Abstract: Given the prominence of Large Language Models in everyday discourse and interdisciplinary research at the forefront of Artificial Intelligence, there is a pressing need to clarify and measure the capabilities of Language Models for different tasks. Currently this is done through a series of direct and indirect means. Two types of evaluations stand out: competitive evaluations and benchmarks. Benchmarks purport to measure the capacity of a given model (or person) to do a given task. These tasks, however, are intuitively interconnected to others, pressing the question of what the nature of their connection is. In this paper we present an argument for a theoretically enriched approach to the capabilities, abilities and skills that are meant to be measured in benchmarks and other tests, in general. We believe that this approach can help bridge the gap between pure theoretical approaches to abilities to the practical problems faced by LM researchers and the public in general. We do this by presenting the case for taxonomies of natural or artificial abilities and skills.

Projects

bAbI-steps

Inspired by bAbI, a benchmark on different ways of reasoning presented in 2016, we are developing a suite of tasks that ranges from reasoning about strict-order relations in natural language, such as temporal ordering or cardinal directions, to path reasoning based. This is a procedural, configurable and modular benchmark that we are already extending with tasks that assess models performance in other reasoning skills.

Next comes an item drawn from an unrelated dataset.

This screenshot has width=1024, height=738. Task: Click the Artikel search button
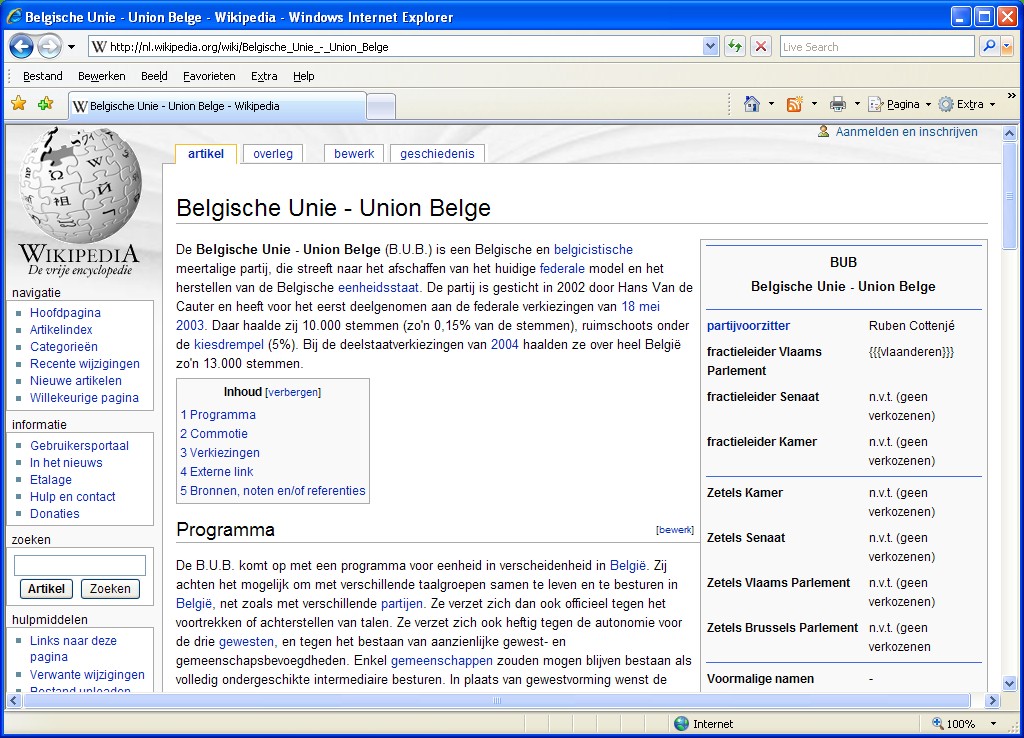click(x=46, y=589)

URL: https://github.com/pnyxai/bAbI-steps

Reasoning Minimal Pairs

We extend the minimal pairs methodology from linguistics to the evaluation of reasoning with correct or preferable forms of arguments. RMP is a benchmark with synthetic data that can be extended and used for evaluating reasoning judgments of language models on different frameworks.

URL: https://github.com/msantelli/m_peirce

EspANLI

There are many benchmarks that deal with underrepresented languages, though many of them built upon translations from other benchmarks. EspANLI is an initiative to develop a benchmark for different Spanish variants on the task of natural language inference (NLI). The cases for testing are generated adversarially, with the help of the University of Buenos Aires (UBA-PIDAE Estructural 2024-4) and the National Technological University (UTN-PID BASIEC916), Argentina.